Adrenal fatigue can also contribute to low back pain. Cortisol is a potent anti-inflammatory molecule. Thus when we exhaust our cortisol reserves due to chronic stress, this has an inflammatory effect, which can be the cause of musculoskeletal pain.

One of the most inflammatory hormones in the body is insulin. High levels of insulin and chronic high blood sugar results in high oxidative stress, which can result in muskuloskeletal pain. Additionally, insulin resistance and obesity itself will put stress on the low back and predispose to injury and chronic pain.

For an individualized, root-cause approach to your chronic low back pain, seek out the local Functional Medicine practitioner in your area.


1. Moushumi, L., et. al. Assessment of Vitamin D status In Patients of Chronic Low Back Pain of Unknown Etiology. Indian Journal of Clinical Biochemistry, 2015

2. Pain Physician. 2013 Mar-Apr;16(2):165-76.

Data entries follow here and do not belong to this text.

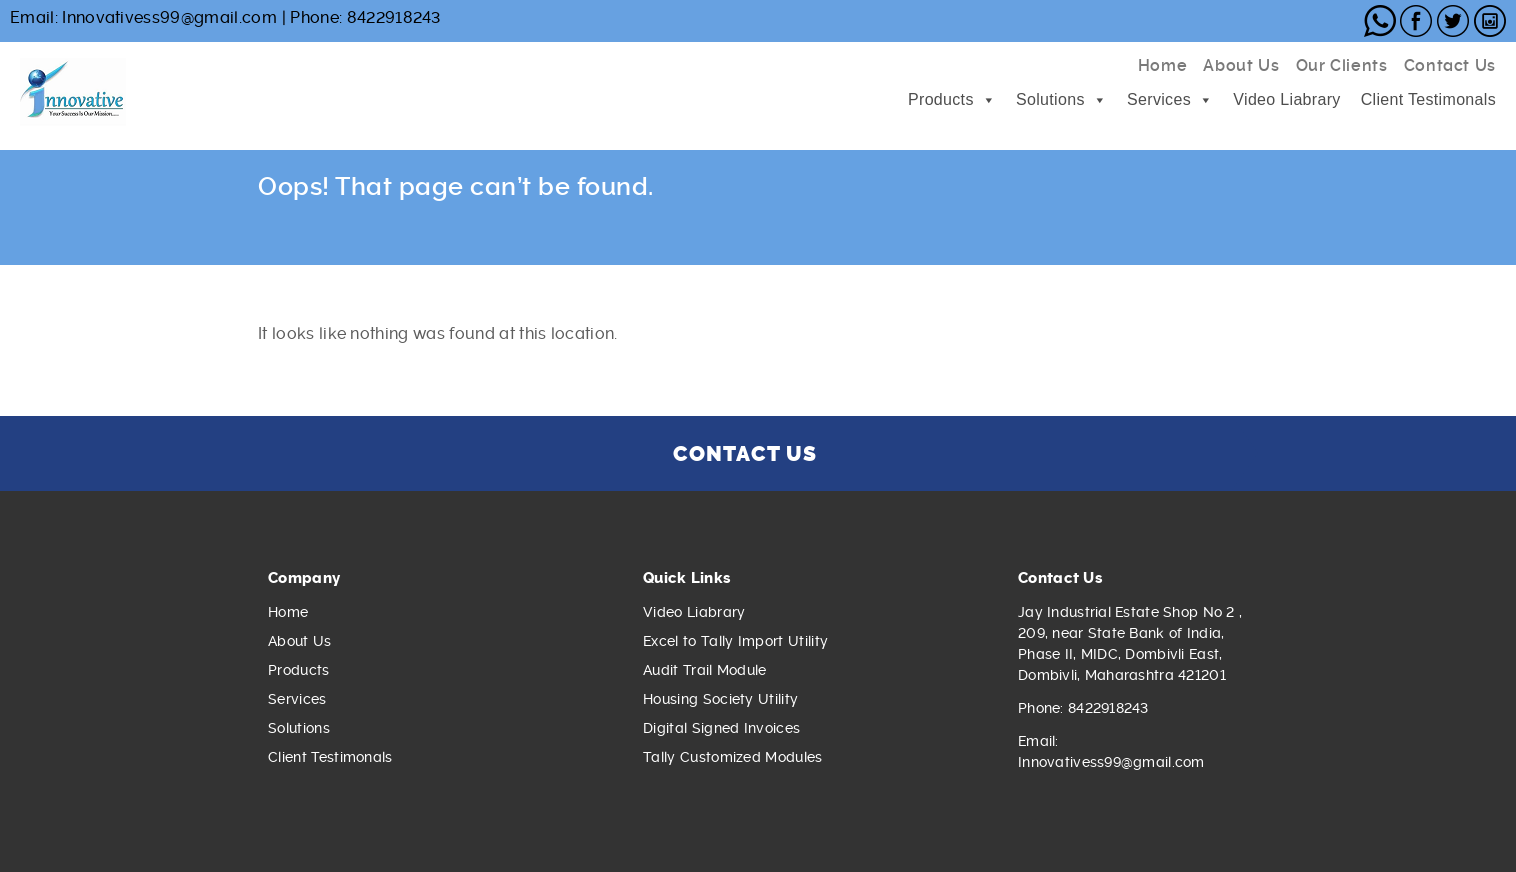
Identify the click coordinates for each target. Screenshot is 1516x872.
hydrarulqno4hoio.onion (568, 254)
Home (1163, 65)
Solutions (1050, 99)
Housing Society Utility (720, 699)
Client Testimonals (1428, 99)
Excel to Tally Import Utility (735, 641)
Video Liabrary (1286, 99)
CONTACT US (745, 453)
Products (941, 99)
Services (1159, 99)
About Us (1241, 65)
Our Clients (1342, 65)
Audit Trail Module (705, 670)
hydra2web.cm (569, 233)
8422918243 (394, 17)
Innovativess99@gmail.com (169, 17)
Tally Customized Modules (733, 757)
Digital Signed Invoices (721, 728)
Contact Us (1450, 65)
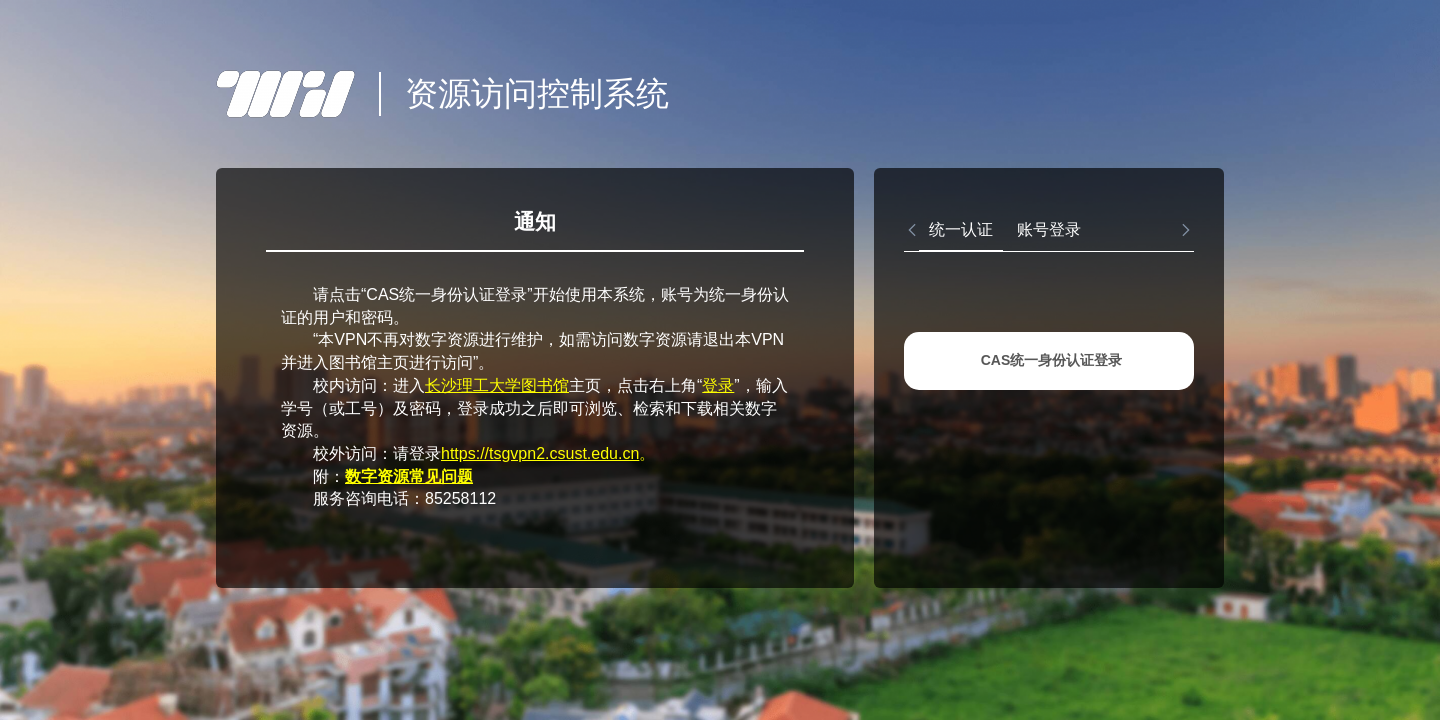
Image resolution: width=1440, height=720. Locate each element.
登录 (718, 385)
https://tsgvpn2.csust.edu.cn (540, 453)
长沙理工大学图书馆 (497, 385)
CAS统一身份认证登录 (1052, 360)
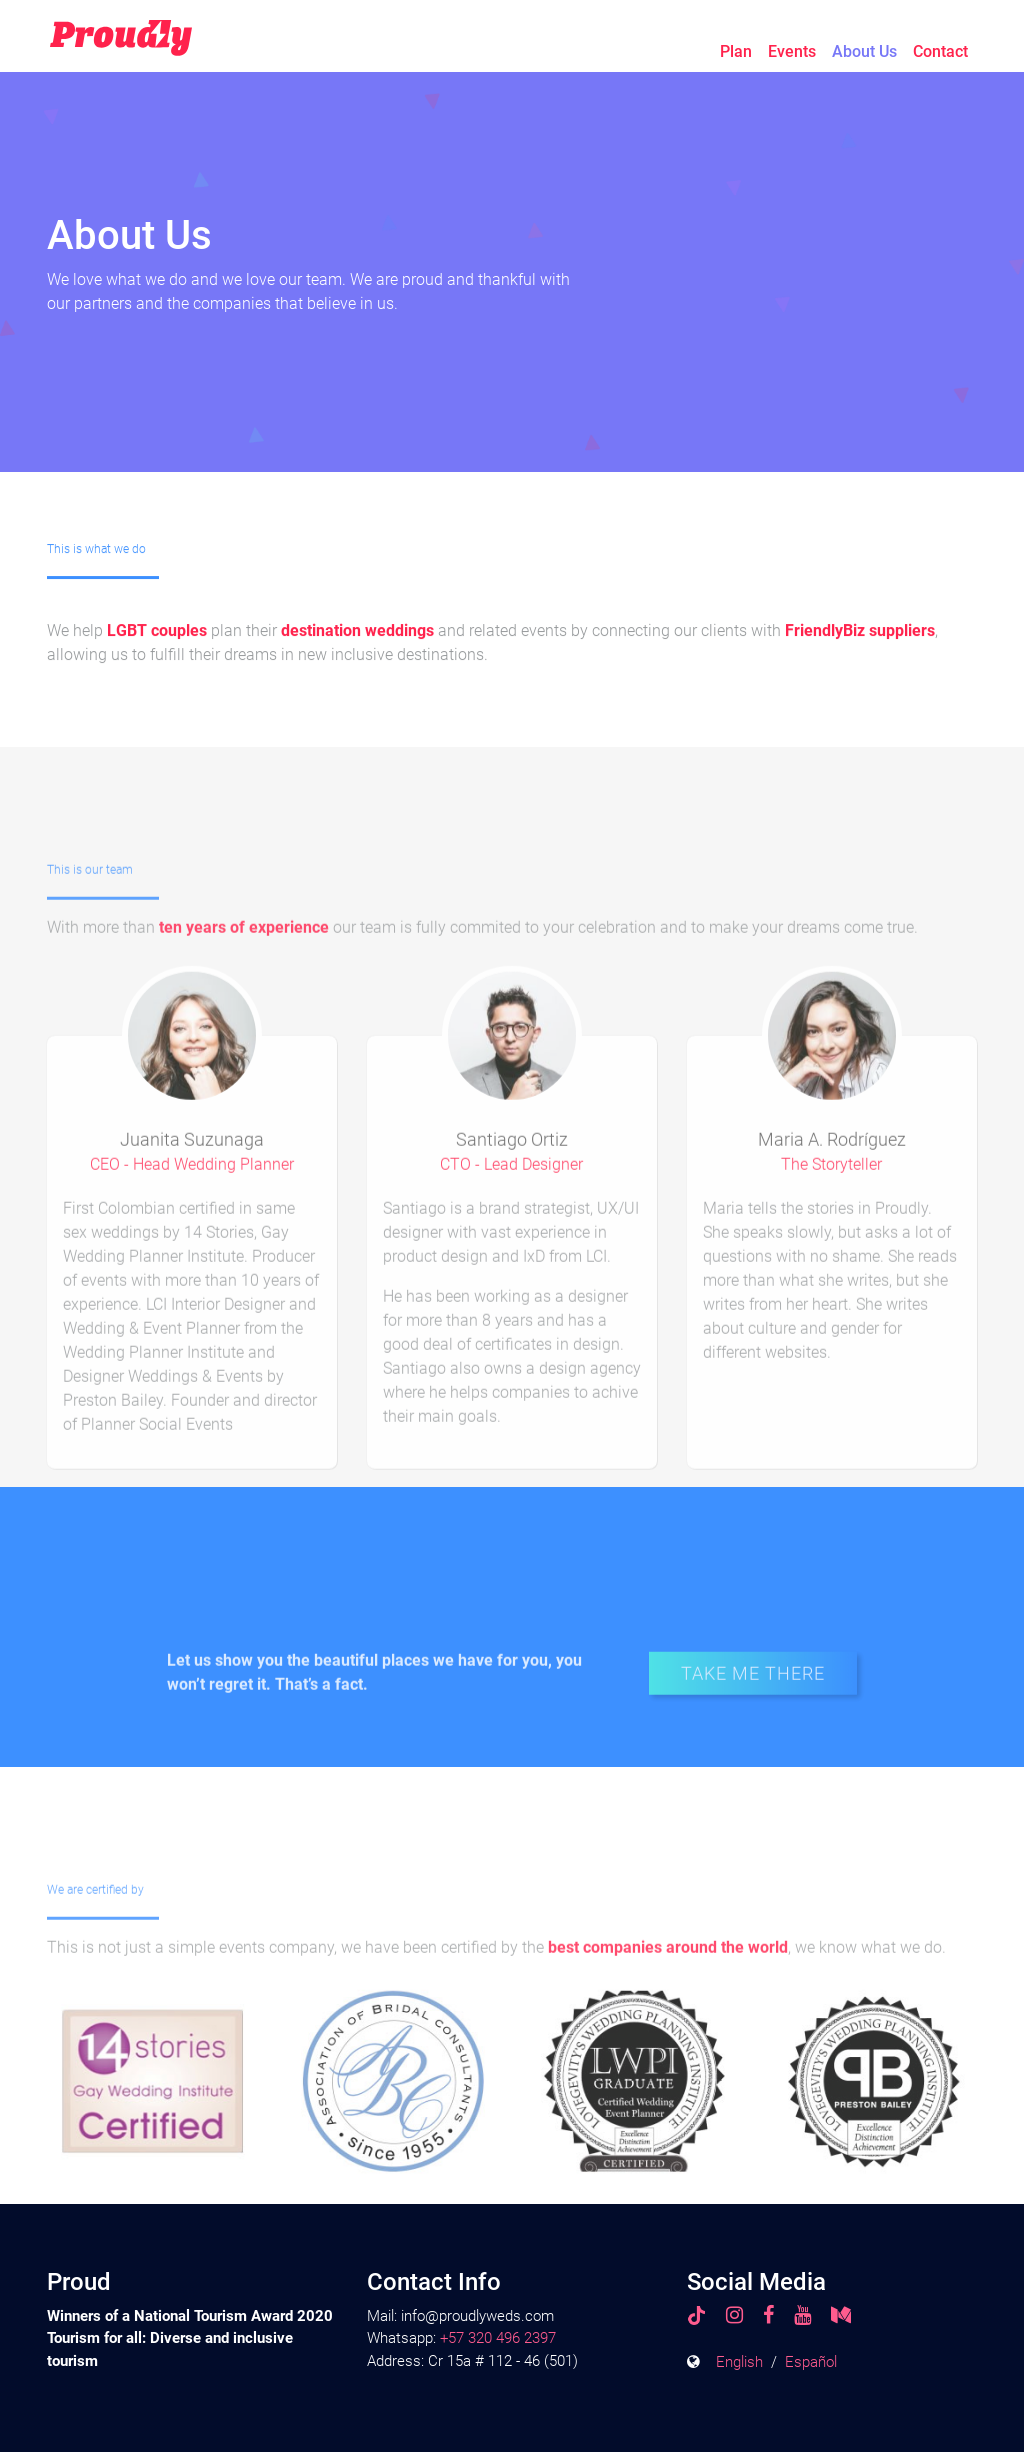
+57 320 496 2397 (498, 2338)
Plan (736, 51)
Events (792, 51)
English (739, 2362)
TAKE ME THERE (753, 1709)
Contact (940, 51)
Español (811, 2362)
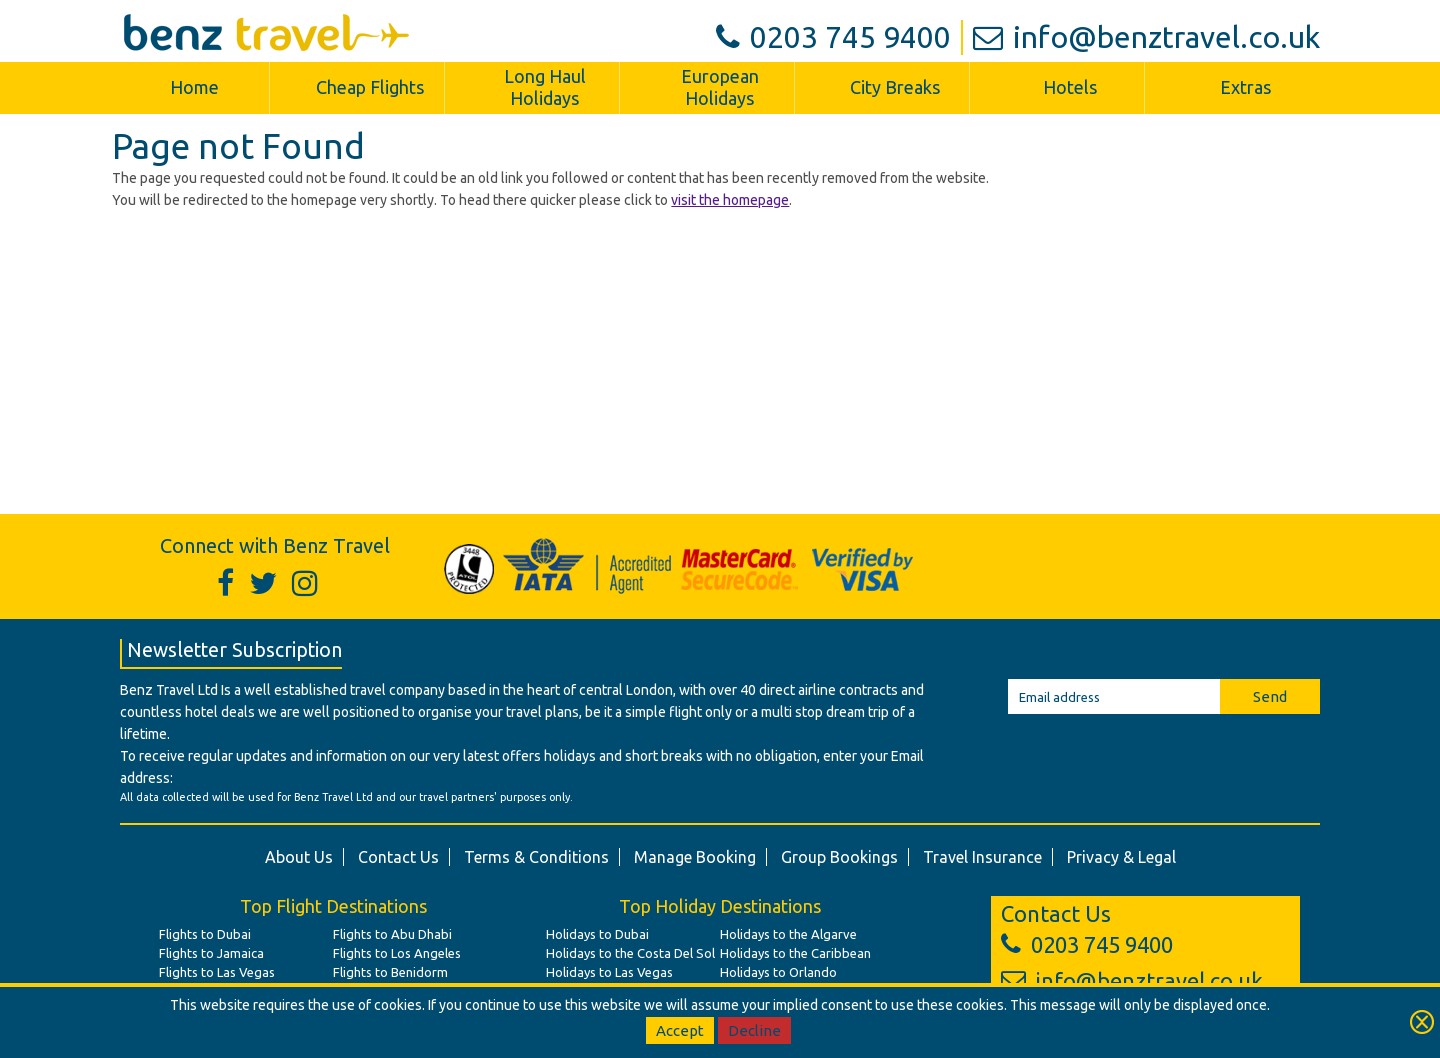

3. Misra, Devyani et al. “Vitamin K Deficiency Is Associated with Incident Knee Osteoarthritis.” The American journal of medicine 126.3 (2013): 243–248. PMC. Web. 6 Oct. 2016.

4. J Orthop Sci. 2000;5(6):546-51.

5. Supplementation with Specialized Pro-Resolving Mediators Reduces Inflammatory Biomarkers and Improves Reported Clinical Symptomology in Subjects with Chronic Inflammatory Conditions: Results from  Multi-Center Open Case Series

6. Curr Pain Headache Rep. 2013 May; 17(5): 329.

7. Kalinchenko, Svetlana Y., et al. “Effects of testosterone supplementation on markers of the metabolic syndrome and inflammation in hypogonadal men with the metabolic syndrome: The double‐blinded placebo‐controlled Moscow study.” Clinical endocrinology 73.5 (2010): 602-612.